Ich hatte ihn jeden Tag angerufen, doch nie war ich durchgekommen, sein Handy war immer ausgeschaltet gewesen.

Es zerfraß mich, nicht zu wissen, wo er war und was er trieb. Ob es ihm gut ging, ob er überhaupt noch lebte.

Luke und Carter waren zu Ryder gefahren, doch der behauptete, Kailyn auch nicht gesehen zu haben.

Ich machte mir so sehr Sorgen um ihn, dass ich in der Schule nicht mal mehr dem Unterricht folgen konnte.

Ich konnte mich auf nichts konzentrieren, außer auf Kailyn und seine Abwesenheit.

Ich war soeben in der Schule angekommen, mit meinem gefälschten Lächeln, in einem von Kailyns Shirts, das ich mir aus seinem Zimmer gestohlen hatte.

Klang vielleicht komisch, aber ich trug in den letzten Tagen immer seine Shirts. Irgendwie hatte ich dann das Gefühl, er wäre hier.

Liz sah mich mitleidig an, ich hatte ihr erzählt, dass er zu seinen Verwandten nach Europa gereist war, weil etwas Familiäres passiert war.
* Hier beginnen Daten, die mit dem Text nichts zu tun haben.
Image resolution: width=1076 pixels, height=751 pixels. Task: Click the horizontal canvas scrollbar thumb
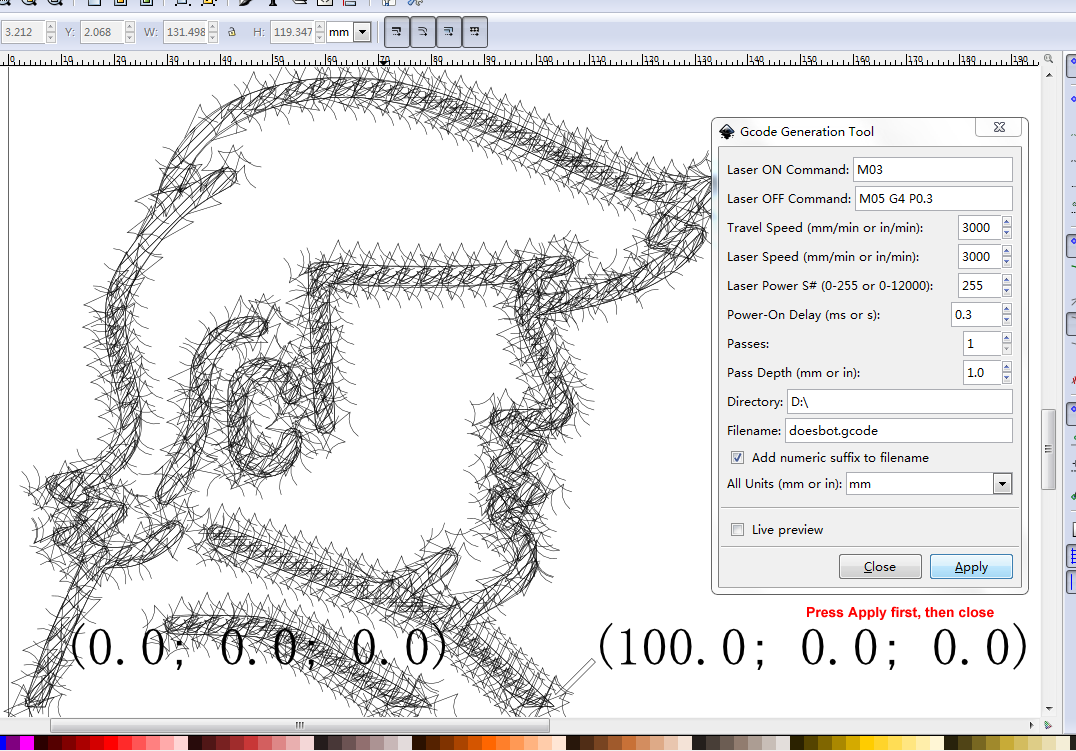pyautogui.click(x=299, y=725)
Die Jungs jedoch hatten den Brief gelesen und meinten, ich solle einfach abwarten und dass er auf sich selbst aufpassen konnte.

Liz und Ronny hatten sich wieder versöhnt, da sie anscheinend nicht ohne einander konnten, wofür ich aber beim besten Willen keine Nerven hatte.

Natürlich hatte ich ihr zugehört und war für sie da gewesen, aber meine Gedanken lagen immer bei Kailyn.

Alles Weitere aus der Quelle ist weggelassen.